**SELECTED PASSAGE:**
******

Sunday, December 4, 2011

Winter Me

Here it is December, and I am flying in the face of my annual fall depression. A breakup, a move, and a zero tolerance for cold (see previous posts about my passionate thoughts on winter) are all keeping me from enjoying the carefree existence that I know that I deserve. I get up, I make coffee, I stress. Then I stress some more. Drink more coffee. Inevitably I'm late to work, which causes more stress. So, I've decided to write something, anything, every day. Writing lifts my mood and keeps me from thinking about, well, me. Because me, especially Winter Me, causes stress. It's a full and unhappy circle that only writing, yoga, and sunshine can cure

So, here we go. Let's start with a poem. About a fish. That I killed. Baby steps, people.

Killing Fish

Why does water seep out of this broken thrift-store tank

As if the Indian sea is behind it?



A crack in the glass.

******

**DATA ROWS:**
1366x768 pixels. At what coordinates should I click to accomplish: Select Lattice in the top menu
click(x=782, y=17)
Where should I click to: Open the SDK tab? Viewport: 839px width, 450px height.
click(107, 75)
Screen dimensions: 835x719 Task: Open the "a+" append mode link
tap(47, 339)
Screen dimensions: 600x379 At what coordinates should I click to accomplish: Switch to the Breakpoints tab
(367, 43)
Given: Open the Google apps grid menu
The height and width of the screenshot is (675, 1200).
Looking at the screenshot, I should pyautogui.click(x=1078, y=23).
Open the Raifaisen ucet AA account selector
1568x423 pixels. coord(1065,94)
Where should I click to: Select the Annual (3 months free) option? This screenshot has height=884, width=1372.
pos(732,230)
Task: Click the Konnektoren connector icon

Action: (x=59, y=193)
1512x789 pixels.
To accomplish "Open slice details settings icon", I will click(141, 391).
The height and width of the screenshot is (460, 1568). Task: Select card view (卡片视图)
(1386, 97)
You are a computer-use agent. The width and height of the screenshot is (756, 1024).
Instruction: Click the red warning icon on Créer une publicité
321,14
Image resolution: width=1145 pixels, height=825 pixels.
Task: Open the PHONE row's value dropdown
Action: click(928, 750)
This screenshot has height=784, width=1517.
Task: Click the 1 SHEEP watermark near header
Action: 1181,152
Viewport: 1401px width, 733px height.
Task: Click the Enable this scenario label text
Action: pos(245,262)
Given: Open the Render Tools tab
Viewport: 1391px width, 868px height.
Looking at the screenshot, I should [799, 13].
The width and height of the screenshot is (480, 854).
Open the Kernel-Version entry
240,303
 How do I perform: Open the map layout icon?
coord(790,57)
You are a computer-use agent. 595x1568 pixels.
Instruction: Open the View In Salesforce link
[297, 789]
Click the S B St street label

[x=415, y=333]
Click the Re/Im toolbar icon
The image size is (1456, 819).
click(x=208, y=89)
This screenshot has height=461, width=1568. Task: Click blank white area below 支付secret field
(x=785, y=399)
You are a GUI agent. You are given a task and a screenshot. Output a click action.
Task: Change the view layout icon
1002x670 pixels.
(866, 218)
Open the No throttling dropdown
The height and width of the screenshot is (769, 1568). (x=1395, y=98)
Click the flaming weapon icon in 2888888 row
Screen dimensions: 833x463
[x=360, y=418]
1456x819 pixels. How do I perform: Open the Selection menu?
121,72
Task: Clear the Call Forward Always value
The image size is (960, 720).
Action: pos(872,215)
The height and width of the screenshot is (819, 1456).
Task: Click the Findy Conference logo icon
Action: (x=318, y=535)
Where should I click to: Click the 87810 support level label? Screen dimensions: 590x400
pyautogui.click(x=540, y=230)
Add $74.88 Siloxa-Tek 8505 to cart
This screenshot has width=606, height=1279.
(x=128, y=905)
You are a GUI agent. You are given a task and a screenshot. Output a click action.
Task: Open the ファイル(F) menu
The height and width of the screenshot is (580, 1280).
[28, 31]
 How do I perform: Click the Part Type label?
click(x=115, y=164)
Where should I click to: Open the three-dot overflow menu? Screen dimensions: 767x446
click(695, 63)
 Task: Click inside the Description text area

******

**DIRECTIONS:**
1 > Answer these about the Winter Me post:
(a) Which three things are keeping the writer from enjoying a carefree existence?
(b) What has the writer decided to do every day?
(c) What kind of tank does the poem describe?
2 > Can you carry on the Winter Me post from its last line?
The lines that come after the Winter Me post are separate material.

**EXPECTED OUTPUTS:**
1 >
(a) A breakup, a move, and a zero tolerance for cold.
(b) Write something, anything.
(c) A broken thrift-store tank.

2 >
Water drips like shiny rupees onto the floor.

I am confused by my own ineptness,

or maybe I’m surprised this fish trusted me with its life at all.



The instruction manual said to use fresh water, not salt.

Food, oxygen, twenty gallons of clean water.

A tank, deep and wide enough to house this ocean-bound jewel.



Carpe, carpio, or sapphire carp?

I don’t even know your real name, fish.

What would your Hindu countrymen call you?

Nothing I call you sounds magnificent enough.



You are only a fish, but I speak to you like a lover:

Like the time I asked you 100 important questions about India.

I wanted you to tell me ancient stories only I could hear.



The tank is half empty. Still breathing, fish?

You were built for the faster currents of the Indian Ocean.

Surely your kind has survived greater hardships than this.



OK, listen up, Allah! This is your fish. I am not a believer.

I am not a professor, or a caretaker, or a fisherman among exotic men.

I am just a bystander, who should never have tried to own anything as beautiful as this fish.



What was it that Gandhi said? The body only temporarily houses the spirit?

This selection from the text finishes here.